Radionuclide mobility under perturbed conditions (RAMPEC)

Objectives

Improve the predictive capacity of models of disposal system chemistry and radionuclide mobility under perturbed conditions based on a combination of new experimental and modelling studies up to the cell scale.

Description of the WP

Good understanding of radionuclide (RN) behaviour in argillaceous, crystalline and cementitious systems under equilibrium conditions has been derived from past experimental studies in simplified reference systems. Radionuclide and gas behaviour under perturbed conditions, however, are poorly constrained and up to date there is no integral model based description for perturbed systems. In addition, the capability of describing the chemical evolution of in-situ conditions in such systems has not yet reached a necessary level of maturity to deliver deterministic predictive reactive transport modelling of the nearfield.

RAMPEC will provide improved methods and approaches both regarding mechanistic modelling of radionuclide retention and migration on the disposal cell scale (meter to decametre scale). This will be achieved by the use of existing data from previous projects (FUTURE, CORI, …) and targeted new experimental investigations. All R&D Tasks aim for both scientific excellence and high relevance in the applied context. The restriction of RAMPEC on three systems (Clay, Granite, Cement) with a limited number of specific perturbations relevant to each system to be investigated, ensures a meaningful WP with a clear focus. It likewise ensures inclusiveness and opens new opportunities for coherent and forceful collaborations between the Tasks and Subtasks described below. RAMPEC will thus allow for a broad international cooperation throughout Europe with excellent opportunities for education and training as well as sharing of resources and expertise.

Outcomes

• The proposed R&D Tasks address the effects of chemical and physical perturbations on radionuclide behaviour in selected systems, and elaborate a mechanistic description of these processes to provide input for Performance Assessment (PA). The work in RAMPEC thus requires a close interaction between experimentalists and different modelling experts.

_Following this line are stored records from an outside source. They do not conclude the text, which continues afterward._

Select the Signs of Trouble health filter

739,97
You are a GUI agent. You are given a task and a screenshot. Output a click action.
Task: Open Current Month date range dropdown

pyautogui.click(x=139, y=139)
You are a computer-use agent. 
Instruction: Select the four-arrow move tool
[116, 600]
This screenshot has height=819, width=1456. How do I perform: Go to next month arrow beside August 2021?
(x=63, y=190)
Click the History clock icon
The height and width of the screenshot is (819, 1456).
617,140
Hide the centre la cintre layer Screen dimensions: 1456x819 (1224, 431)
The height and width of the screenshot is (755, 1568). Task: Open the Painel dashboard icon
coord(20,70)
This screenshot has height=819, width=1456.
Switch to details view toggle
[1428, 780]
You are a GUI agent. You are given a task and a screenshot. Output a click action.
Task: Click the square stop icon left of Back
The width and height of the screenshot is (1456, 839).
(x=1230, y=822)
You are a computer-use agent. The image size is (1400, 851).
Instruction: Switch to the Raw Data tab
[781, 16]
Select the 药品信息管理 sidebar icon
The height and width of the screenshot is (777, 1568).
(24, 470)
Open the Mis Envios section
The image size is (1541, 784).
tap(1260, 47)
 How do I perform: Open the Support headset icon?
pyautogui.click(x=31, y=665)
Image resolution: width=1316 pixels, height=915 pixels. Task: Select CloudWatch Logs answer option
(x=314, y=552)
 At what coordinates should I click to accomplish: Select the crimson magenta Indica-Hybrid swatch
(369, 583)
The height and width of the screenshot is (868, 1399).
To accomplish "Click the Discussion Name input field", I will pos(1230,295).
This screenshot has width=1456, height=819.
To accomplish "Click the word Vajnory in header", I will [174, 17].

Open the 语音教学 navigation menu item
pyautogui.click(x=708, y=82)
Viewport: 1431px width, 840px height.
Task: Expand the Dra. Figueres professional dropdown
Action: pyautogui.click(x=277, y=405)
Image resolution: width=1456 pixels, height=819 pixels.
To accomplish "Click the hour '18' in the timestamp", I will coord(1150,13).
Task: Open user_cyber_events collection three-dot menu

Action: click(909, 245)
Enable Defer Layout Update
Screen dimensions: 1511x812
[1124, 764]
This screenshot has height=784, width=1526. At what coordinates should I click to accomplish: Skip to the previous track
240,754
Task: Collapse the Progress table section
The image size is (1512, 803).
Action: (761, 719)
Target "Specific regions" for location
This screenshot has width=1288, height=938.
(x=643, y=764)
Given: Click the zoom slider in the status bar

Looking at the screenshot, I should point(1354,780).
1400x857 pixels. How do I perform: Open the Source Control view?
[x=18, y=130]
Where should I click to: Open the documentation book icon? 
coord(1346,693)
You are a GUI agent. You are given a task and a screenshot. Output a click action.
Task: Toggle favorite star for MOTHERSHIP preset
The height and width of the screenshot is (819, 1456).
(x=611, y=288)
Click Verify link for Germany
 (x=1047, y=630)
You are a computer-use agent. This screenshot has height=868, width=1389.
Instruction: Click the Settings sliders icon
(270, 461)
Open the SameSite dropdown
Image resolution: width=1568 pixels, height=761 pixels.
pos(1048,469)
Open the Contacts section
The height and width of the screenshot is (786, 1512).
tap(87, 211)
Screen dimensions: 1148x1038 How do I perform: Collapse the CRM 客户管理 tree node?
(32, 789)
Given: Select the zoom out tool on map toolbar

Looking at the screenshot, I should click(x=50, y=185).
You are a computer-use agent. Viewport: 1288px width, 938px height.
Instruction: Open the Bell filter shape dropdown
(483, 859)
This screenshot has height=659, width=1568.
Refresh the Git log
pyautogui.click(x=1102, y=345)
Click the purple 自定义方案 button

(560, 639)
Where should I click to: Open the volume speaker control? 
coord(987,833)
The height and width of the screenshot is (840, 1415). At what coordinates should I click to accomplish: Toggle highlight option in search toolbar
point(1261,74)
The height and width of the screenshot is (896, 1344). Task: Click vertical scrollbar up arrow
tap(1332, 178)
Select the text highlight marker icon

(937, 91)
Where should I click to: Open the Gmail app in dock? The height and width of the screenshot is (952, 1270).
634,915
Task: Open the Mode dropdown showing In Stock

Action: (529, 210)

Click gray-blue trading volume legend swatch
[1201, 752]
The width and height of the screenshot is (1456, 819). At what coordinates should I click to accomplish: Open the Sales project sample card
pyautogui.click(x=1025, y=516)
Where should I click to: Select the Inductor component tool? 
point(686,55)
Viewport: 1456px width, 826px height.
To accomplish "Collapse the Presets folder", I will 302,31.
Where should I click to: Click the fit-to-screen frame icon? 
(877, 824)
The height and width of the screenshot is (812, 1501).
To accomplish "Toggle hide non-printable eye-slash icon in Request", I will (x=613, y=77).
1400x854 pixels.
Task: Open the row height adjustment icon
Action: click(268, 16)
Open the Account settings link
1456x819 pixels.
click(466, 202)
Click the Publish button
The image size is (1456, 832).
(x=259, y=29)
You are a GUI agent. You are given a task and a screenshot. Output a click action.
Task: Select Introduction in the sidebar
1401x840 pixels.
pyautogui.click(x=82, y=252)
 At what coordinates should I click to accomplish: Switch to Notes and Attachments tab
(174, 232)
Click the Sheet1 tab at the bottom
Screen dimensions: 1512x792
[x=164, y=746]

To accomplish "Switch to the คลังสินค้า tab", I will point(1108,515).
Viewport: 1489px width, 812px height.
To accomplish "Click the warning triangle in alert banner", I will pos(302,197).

The implementation of specific networking and collaborative research efforts (spanning from atomistic information via lab-scale experiments to modelling at disposal cell scale (meter to decametre scale) with input to PA) is an important outcome in RAMPEC. (=> KM).

• RAMPEC prioritises the involvement of PhDs and young researcher in both the experimental Task 3 and the modelling Tasks 4 and 5. The required specific networking between the Tasks opens excellent training and education opportunities and enhances a “generalist” view on Radioactive Waste Disposal research beyond individual technical specializations. (=> KM).

Technical outcome includes:

• Targeted new experimental studies on radionuclide retention and transport (sorption, diffusion) under perturbed conditions. Studies comprise necessary experimental work to allow process understanding in complex systems. Work is not limited to ternary systems, but also provides a proper understanding and description of underlying binary systems. (=> Implementation Safety, Scientific Insight).

• Development of mechanistic models for retention and transport of radionuclides in complex physico-chemical systems, based on an accurate and realistic description of natural systems and chemical speciation (Task 4). This is including model based descriptions for in-situ conditions in the repository near field under external perturbations. (=> Implementation Safety, Scientific Insight).

• Development of a “sorption database” focusing on the specific systems to be investigated in RAMPEC. This will support modelling activities and serve as a proof-of-concept for potential related database projects beyond the scope of RAMPEC (Task 2). (=> KM).

• Upscaling and data transfer from small scale laboratory experiments to the disposal cell scale (meter to decametre scale) in view of PA requirements (Task 5). Including choice of « macroscopic » parameters and benchmarking. (=> Implementation Safety).